Görev
Aşağıdaki ressam ile fikir adamını anlatan metne göre şu ifadeler doğru mu? Her birine evet ya da hayır deyin, kararı belirleyen sözleri de metinden aynen aktarın.
1. Ressam alçak bir hasır iskemlede oturuyordu.
2. Fikir adamı, salı günü ne yapacağını ressama anlattı.
3. Fikir adamı atölyenin içinde bir aşağı bir yukarı dolaşıyordu.

Ressam, bir ara, oturduğu alçak hasır iskemleden başını kaldırdı, ve atölyenin içinde kafeste aslan gibi bir aşağı bir yukarı dolaşan fikir adamına bakıp,
— Yarın salı, dedi. Salı günü ne yapacaksın?
İşte o zaman fikir adamı sustu. Çünkü salı günü birşey yapmıyacaktı. Olsa olsa, salı günü de meselâ bir romancı arkadaşının evine gidip aynı parlak düşünceleri sıralıyacak, sonra, bu düşünceleri tatbik edilmiyor diye, memlekete bir kere daha küsecekti.
Onun, ve onun gibi daha binlerce aydınımızın bütün yaptığı, kendi kendine düşünmekten, dost meclislerinde düşüncelerini bağıra çağıra ortaya dökmekten, ve sonra memlekete küsmekten ibarettir.

Öğelerin nerede göründüğüne ilişkin kayıtlar:
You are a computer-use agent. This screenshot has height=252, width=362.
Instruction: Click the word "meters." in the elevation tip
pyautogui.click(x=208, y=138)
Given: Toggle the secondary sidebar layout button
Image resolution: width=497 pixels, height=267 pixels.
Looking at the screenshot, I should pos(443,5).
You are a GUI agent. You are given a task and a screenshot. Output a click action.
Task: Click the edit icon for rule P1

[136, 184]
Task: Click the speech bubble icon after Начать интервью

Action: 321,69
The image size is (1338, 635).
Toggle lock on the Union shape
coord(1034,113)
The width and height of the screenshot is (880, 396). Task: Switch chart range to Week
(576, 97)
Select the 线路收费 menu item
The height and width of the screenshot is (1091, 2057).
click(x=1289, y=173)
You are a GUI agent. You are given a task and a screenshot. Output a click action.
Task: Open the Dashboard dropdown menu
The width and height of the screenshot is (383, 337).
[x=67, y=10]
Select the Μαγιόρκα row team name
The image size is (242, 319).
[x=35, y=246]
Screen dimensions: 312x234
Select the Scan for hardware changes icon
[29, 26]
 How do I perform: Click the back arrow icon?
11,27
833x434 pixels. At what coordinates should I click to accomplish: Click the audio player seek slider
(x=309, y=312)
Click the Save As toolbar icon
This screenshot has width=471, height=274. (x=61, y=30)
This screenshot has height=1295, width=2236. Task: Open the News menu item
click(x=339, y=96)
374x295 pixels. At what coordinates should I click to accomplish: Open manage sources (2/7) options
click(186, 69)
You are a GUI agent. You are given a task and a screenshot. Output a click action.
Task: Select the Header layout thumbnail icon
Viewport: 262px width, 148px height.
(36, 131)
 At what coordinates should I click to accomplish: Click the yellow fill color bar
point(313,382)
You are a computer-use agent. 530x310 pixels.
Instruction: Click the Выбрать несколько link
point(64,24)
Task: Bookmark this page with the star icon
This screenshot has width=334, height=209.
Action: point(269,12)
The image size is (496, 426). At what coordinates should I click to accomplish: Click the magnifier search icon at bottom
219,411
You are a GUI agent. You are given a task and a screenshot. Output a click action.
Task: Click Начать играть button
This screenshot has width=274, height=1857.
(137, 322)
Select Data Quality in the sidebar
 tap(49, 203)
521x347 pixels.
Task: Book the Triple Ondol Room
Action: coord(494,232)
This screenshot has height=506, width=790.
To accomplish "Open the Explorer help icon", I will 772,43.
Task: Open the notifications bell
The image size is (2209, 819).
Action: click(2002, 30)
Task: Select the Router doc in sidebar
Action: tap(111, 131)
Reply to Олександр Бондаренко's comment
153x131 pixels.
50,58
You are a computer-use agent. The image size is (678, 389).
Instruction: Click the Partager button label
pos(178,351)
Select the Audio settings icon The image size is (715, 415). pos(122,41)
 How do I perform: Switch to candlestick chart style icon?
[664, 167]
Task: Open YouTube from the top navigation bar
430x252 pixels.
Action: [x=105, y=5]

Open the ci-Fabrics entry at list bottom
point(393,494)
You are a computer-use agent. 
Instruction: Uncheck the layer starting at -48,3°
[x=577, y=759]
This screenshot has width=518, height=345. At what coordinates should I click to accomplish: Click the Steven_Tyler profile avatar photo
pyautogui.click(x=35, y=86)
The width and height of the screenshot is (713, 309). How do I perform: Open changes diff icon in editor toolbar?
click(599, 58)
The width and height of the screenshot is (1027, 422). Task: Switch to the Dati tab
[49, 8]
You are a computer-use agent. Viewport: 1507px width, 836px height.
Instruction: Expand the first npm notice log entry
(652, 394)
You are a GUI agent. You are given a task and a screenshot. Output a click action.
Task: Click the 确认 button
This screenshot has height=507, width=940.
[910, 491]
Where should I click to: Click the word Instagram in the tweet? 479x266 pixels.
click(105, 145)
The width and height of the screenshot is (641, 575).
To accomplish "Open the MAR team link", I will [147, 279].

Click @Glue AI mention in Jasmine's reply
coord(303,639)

Son cevap
1. Evet: "oturduğu alçak hasır iskemleden başını kaldırdı"
2. Hayır: "İşte o zaman fikir adamı sustu. Çünkü salı günü birşey yapmıyacaktı."
3. Evet: "atölyenin içinde kafeste aslan gibi bir aşağı bir yukarı dolaşan fikir adamına"